C’est une histoire vieille comme le monde… celle des Hommes et des chevaux. Mais celle-ci se déroule au milieu de l’océan Pacifique aux îles Marquises, « La Terre des Hommes ». Les polynésiens y ont découvert les chevaux au XIXe siècle et les ont apprivoisés puis adoptés au fil des ans. Aujourd’hui, sous la pression de la mondialisation, ces cavaliers sont en voie de disparition, mais certains résistent et perpétuent la tradition.
Au milieu d’une cour, un poulain effrayé. Attaché à la branche d’un arbre, il vient d’être capturé dans les collines de Ua Huka, « l’île aux chevaux ». Un guerrier de 29 ans lui fait face. Bras et torse couverts de tatouages, l’homme s’approche doucement de l’animal, tient la corde d’une main et le caresse avec délicatesse de l’autre. Cet instant est primordial. Maintenant va se jouer la relation de maître entre l’homme et la bête. Vohi sait y faire avec les chevaux. Le cavalier ne fait qu’un avec ses équidés. Il leur parle tous les jours et hennit même comme eux : son cri préféré, celui du désir. « les hommes sont comme les étalons », souligne d’un air coquin le Marquisien, qui a le cheval gravé dans la peau. Il y a quelques années, il a voulu se faire tatouer un étalon sur le dos. Vohi a toujours vécu près des chevaux, il était donc important de le marquer dans sa chair. L’homme a choisi de graver un cheval cabré ressemblant à ceux qu’ils capturent à l’état sauvage.

La capture, une aventure bien périlleuse. Située à 1 300 kilomètres au nord-est de Tahiti, Ua Huka est l’île la plus dépaysante des Marquises mais aussi la plus coriace. En période de sécheresse, la partie sud prend des allures de Far West. La terre est rouge, l’air suffoquant, le soleil brûlant. Le désert marquisien devient un enfer pour les quelques audacieux qui osent s’y frotter.
Chevaux aux Marquises : une tradition
Mais cet enfer, c’est le paradis de Vohi. Le cavalier arpente souvent les collines de son île à la recherche de chevaux sauvages. Ici, les suare comme on les appelle appartiennent tous à quelqu’un, il faut donc négocier avec le propriétaire. « on troque souvent contre une caisse de bières », confiet-il sourire en coin. L’homme ne part jamais seul à la capture, qui requiert de l’agilité et beaucoup de force. Mais aussi un brin de folie.
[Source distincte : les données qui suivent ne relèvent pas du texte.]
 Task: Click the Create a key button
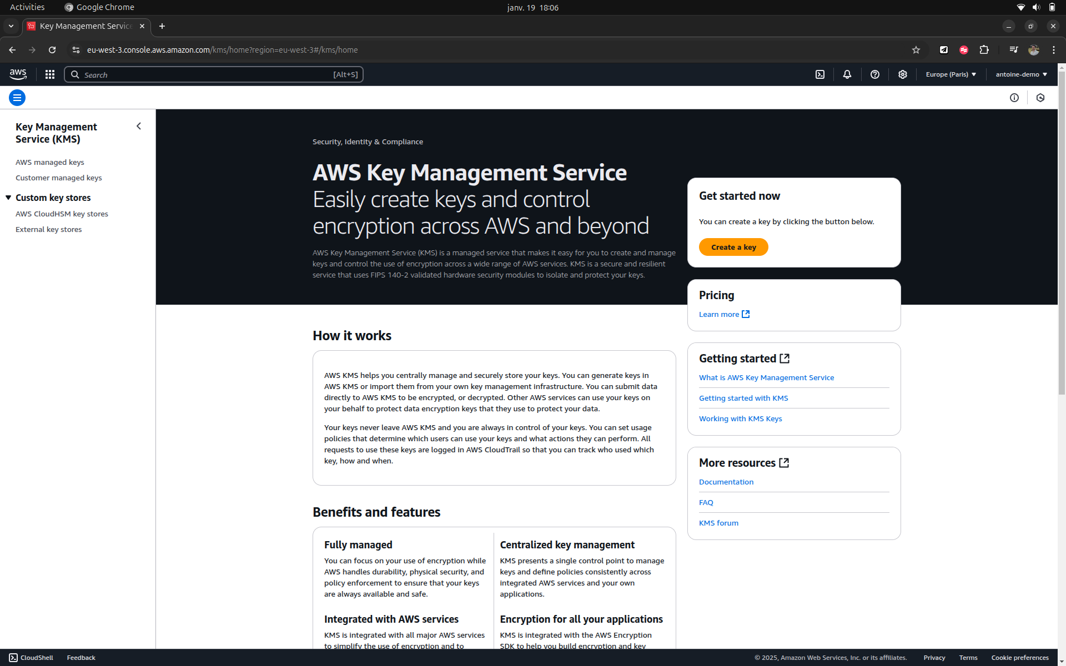pos(733,247)
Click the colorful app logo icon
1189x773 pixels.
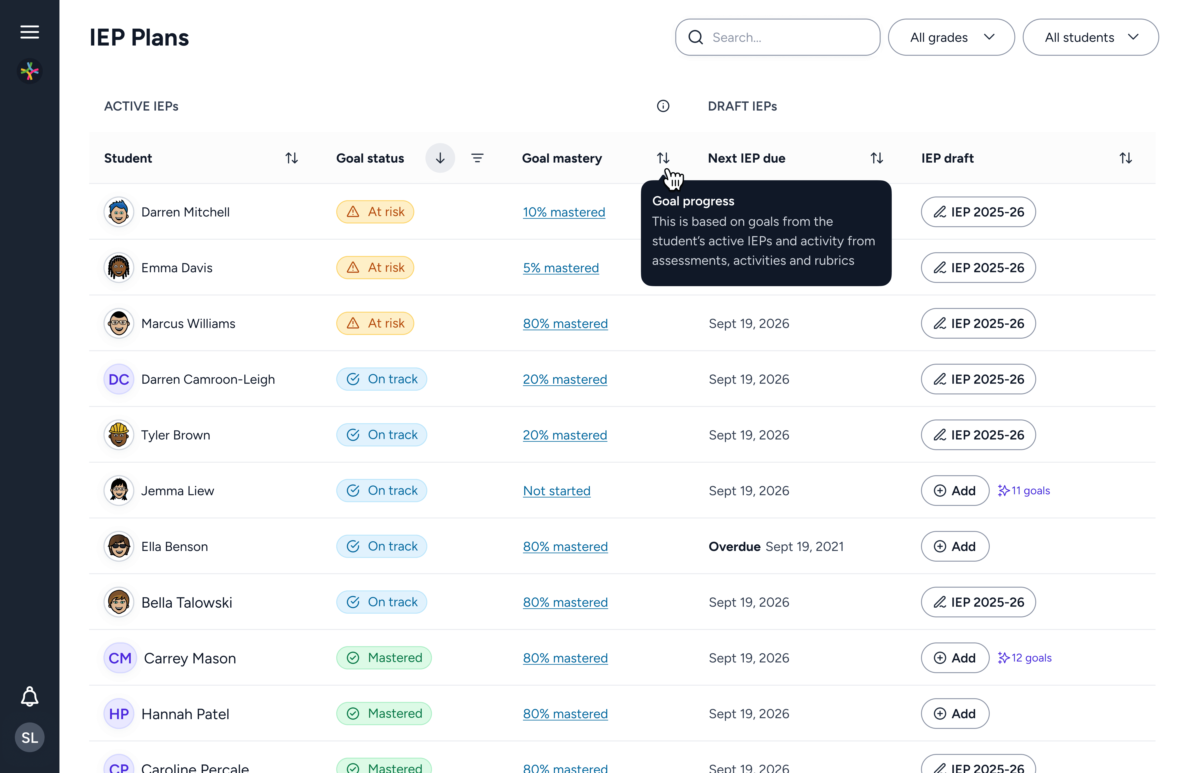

N’en faut-il pas pour affronter le brasier marquisien et la fougue des bêtes sauvages ? Vohi est un toa, un guerrier marquisien. Malgré une allure fluette, le jeune homme est puissant. Rien ne lui fait peur, encore moins la capture de chevaux sauvages. Il connaît cet art à la perfection. C’est lui qui dirige ses collègues lors de l’exercice au cours duquel chacun occupe un poste stratégique. Certains sont en embuscade près des crêtes, d’autres cachés en contrebas dans des chemins escarpés. Chapeau et bras en l’air, les cowboys rassemblent les chevaux en groupe. L’objectif : les diriger vers un vallon pour les encercler et les piéger. La scène est digne d’un western, seul le bleu de l’océan Pacifique rappelle que l’on se trouve aux Marquises.
Adroits et efficaces, les cavaliers attrapent à l’aide d’un lasso une des quelques bêtes paniquées. À peine a-t-on le temps de deviner ce qu’il se passe que les guerriers sont sur l’animal maintenu à terre, sabots enserrés et bouche grande ouverte. La bête s’agite et se débat mais les hommes tiennent bon. Vohi sort un couteau de son pokoo, un étui en peau de vache, pour tailler à vif dans le palais de l’animal. « on leur enlève un bourrelet de chair pour qu’ils se nourrissent mieux. Je ne sais pas si la pratique est courante, nous on dit qu’on ne le fait qu’ici, aux marquises ! », explique le cavalier en train de se rouler une cigarette tout en surveillant un fer qui chauffe à blanc. La bête sera marquée, l’homme laisse son empreinte sur le cheval qui devient sa propriété. Mais cette marque d’appartenance n’empêchera pas l’animal de retrouver sa liberté. « on capture le cheval à un an pour l’habituer à la corde et on lui redonne sa liberté jusqu’à ses 4 ans. puis, on le capture de nouveau pour finir le dressage ».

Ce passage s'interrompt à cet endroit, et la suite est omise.